#### [TASK STATEMENT]
Retyping each entry exactly is the whole task.

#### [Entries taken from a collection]

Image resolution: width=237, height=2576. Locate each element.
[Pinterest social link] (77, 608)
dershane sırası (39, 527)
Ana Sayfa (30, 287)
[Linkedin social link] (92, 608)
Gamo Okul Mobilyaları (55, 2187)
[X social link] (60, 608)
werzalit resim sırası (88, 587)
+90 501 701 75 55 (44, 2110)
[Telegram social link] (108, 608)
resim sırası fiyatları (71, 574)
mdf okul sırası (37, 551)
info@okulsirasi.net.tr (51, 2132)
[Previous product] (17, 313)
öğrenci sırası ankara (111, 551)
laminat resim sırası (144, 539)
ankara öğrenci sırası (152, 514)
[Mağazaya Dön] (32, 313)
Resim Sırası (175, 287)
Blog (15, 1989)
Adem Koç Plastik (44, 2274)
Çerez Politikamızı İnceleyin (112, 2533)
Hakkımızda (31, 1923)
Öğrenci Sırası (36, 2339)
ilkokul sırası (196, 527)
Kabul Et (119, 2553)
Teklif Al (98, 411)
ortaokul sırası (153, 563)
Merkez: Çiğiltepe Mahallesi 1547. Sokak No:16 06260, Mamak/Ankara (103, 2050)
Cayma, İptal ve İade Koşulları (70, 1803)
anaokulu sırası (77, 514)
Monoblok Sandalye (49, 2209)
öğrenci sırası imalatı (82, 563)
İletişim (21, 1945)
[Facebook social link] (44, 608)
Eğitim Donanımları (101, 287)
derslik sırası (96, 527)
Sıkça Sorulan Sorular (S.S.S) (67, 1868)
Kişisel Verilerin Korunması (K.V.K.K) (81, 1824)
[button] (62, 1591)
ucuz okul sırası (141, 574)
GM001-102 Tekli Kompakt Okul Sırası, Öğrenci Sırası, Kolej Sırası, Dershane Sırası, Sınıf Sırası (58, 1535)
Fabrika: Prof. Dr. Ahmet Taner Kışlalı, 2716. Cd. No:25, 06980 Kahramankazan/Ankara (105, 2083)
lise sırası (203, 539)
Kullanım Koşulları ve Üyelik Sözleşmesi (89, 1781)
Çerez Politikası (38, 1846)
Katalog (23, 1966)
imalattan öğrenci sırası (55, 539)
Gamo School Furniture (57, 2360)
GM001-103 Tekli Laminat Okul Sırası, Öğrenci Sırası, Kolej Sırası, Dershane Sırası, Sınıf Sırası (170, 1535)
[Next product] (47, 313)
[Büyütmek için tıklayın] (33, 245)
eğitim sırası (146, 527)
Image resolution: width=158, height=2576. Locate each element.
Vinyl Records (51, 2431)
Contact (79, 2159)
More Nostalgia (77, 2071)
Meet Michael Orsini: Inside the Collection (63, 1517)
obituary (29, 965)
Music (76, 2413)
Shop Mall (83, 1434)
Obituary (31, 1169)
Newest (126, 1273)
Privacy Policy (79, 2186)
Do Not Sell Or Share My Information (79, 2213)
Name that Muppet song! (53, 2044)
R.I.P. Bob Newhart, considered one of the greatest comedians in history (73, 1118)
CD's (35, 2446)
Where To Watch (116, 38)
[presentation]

#### [YOUR RESPONSE]
Image resolution: width=237, height=2576. Locate each element.
[Pinterest social link] (77, 608)
dershane sırası (39, 527)
Ana Sayfa (30, 287)
[Linkedin social link] (92, 608)
Gamo Okul Mobilyaları (55, 2187)
[X social link] (60, 608)
werzalit resim sırası (88, 587)
+90 501 701 75 55 (44, 2110)
[Telegram social link] (108, 608)
resim sırası fiyatları (71, 574)
mdf okul sırası (37, 551)
info@okulsirasi.net.tr (51, 2132)
[Previous product] (17, 313)
öğrenci sırası ankara (111, 551)
laminat resim sırası (144, 539)
ankara öğrenci sırası (152, 514)
[Mağazaya Dön] (32, 313)
Resim Sırası (175, 287)
Blog (15, 1989)
Adem Koç Plastik (44, 2274)
Çerez Politikamızı İnceleyin (112, 2533)
Hakkımızda (31, 1923)
Öğrenci Sırası (36, 2339)
ilkokul sırası (196, 527)
Kabul Et (119, 2553)
Teklif Al (98, 411)
ortaokul sırası (153, 563)
Merkez: Çiğiltepe Mahallesi 1547. Sokak No:16 06260, Mamak/Ankara (103, 2050)
Cayma, İptal ve İade Koşulları (70, 1803)
anaokulu sırası (77, 514)
Monoblok Sandalye (49, 2209)
öğrenci sırası imalatı (82, 563)
İletişim (21, 1945)
[Facebook social link] (44, 608)
Eğitim Donanımları (101, 287)
derslik sırası (96, 527)
Sıkça Sorulan Sorular (S.S.S) (67, 1868)
Kişisel Verilerin Korunması (K.V.K.K) (81, 1824)
[button] (62, 1591)
ucuz okul sırası (141, 574)
GM001-102 Tekli Kompakt Okul Sırası, Öğrenci Sırası, Kolej Sırası, Dershane Sırası, Sınıf Sırası (58, 1535)
Fabrika: Prof. Dr. Ahmet Taner Kışlalı, 2716. Cd. No:25, 06980 Kahramankazan/Ankara (105, 2083)
lise sırası (203, 539)
Kullanım Koşulları ve Üyelik Sözleşmesi (89, 1781)
Çerez Politikası (38, 1846)
Katalog (23, 1966)
imalattan öğrenci sırası (55, 539)
Gamo School Furniture (57, 2360)
GM001-103 Tekli Laminat Okul Sırası, Öğrenci Sırası, Kolej Sırası, Dershane Sırası, Sınıf Sırası (170, 1535)
[Next product] (47, 313)
[Büyütmek için tıklayın] (33, 245)
eğitim sırası (146, 527)
Image resolution: width=158, height=2576. Locate each element.
Vinyl Records (51, 2431)
Contact (79, 2159)
More Nostalgia (77, 2071)
Meet Michael Orsini: Inside the Collection (63, 1517)
obituary (29, 965)
Music (76, 2413)
Shop Mall (83, 1434)
Obituary (31, 1169)
Newest (126, 1273)
Privacy Policy (79, 2186)
Do Not Sell Or Share My Information (79, 2213)
Name that Muppet song! (53, 2044)
R.I.P. Bob Newhart, considered one of the greatest comedians in history (73, 1118)
CD's (35, 2446)
Where To Watch (116, 38)
[presentation]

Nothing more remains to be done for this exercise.